While many individual traders enter and exit positions all at once, institutional
traders usually enter and exit positions gradually. This is necessary
due to the large size of the orders being placed. Big traders are concerned
that their orders might move the market, by creating too much buying or
selling pressure at one time.
In the case of a large buyer, this can drive the exchange rate higher,
making additional purchases more expensive. So, instead of chasing the
price higher, the institutional trader waits for the price to come back to the
desired entry point, and then increases the size of the position. The result
is a currency pair that bounces back up when it falls to a particular price
level.
Does this statement make sense as to why we have retest of breakouts. Or why a level seems to hold for a while then collapses. Think about it then look for these on your charts.
I would say the lowest risk would be to enter with the big boys not fightem.
As individual traders, we can use this phenomenon to our advantage.
We can enter long trades at the levels where the big traders are buying, and
we can sell short at levels where the big traders are selling. We can also exit
long trades at points where there is evidence of institutional selling, and
exit short trades at points where there is evidence of institutional buying.
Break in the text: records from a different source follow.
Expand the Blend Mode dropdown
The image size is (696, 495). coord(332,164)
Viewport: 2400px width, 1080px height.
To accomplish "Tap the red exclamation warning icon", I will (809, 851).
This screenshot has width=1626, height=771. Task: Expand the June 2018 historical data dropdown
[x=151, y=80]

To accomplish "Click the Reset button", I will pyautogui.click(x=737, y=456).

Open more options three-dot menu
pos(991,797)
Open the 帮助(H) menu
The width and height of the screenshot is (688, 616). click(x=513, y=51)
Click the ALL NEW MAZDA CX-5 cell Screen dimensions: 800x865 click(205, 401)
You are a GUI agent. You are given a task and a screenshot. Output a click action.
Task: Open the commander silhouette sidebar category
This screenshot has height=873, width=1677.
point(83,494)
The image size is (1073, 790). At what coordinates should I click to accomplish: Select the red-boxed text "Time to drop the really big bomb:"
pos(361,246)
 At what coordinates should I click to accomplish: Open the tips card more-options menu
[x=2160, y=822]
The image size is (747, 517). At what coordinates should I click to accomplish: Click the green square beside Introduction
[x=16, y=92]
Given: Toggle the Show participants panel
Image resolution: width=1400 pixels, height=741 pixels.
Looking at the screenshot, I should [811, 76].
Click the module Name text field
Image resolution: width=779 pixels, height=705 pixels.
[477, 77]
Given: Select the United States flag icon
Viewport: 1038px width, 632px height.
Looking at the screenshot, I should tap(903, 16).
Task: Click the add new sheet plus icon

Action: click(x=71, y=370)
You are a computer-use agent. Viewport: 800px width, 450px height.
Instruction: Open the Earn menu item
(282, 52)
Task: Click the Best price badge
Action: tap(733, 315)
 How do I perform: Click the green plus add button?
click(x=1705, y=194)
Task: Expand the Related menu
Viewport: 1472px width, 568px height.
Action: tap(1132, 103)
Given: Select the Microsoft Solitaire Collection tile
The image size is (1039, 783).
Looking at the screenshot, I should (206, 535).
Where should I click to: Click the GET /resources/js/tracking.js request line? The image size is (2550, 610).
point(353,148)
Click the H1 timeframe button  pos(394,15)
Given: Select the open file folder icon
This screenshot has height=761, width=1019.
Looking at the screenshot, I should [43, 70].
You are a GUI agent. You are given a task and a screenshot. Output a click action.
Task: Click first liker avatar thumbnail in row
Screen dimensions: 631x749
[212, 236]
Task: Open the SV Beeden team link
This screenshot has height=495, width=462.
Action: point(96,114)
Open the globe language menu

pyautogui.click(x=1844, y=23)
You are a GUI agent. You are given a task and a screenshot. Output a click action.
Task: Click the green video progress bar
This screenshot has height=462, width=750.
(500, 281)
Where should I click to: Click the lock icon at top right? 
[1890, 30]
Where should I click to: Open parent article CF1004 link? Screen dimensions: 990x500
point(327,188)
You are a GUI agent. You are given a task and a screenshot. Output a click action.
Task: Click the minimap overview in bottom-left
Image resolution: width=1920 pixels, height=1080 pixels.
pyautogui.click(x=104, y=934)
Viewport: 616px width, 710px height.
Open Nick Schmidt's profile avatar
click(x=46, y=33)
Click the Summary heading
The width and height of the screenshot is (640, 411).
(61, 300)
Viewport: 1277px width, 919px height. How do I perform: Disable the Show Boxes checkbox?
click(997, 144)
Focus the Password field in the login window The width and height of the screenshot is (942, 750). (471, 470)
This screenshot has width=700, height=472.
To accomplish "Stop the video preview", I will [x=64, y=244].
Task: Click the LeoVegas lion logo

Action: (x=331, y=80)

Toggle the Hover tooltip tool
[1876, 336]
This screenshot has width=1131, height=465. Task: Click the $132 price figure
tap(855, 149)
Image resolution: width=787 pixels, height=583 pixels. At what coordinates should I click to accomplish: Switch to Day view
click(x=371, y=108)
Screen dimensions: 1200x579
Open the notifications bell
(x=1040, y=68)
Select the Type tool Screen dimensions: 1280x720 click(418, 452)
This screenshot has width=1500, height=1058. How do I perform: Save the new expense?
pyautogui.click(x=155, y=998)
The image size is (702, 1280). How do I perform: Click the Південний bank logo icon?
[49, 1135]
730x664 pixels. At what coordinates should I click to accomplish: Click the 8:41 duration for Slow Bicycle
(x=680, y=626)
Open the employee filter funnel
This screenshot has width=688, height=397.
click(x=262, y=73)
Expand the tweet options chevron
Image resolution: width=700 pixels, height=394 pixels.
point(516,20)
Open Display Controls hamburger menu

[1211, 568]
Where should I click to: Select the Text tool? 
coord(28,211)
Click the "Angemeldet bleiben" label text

It’s important that we think of support and resistance as
areas. In a
perfect world, the exchange rate would always rise and fall to the same
exact price points, over and over again. The world of trading is far from
perfect, and prices rarely rise and fall to the exact same spot.
Just a bit from Ed Ponsi's Book I have been reading. (page 134).
Just more comfirmation of what we have been learning and looking for and some of the reasoning behind it. That tends to help some people to understand the why. Others can careless about the why.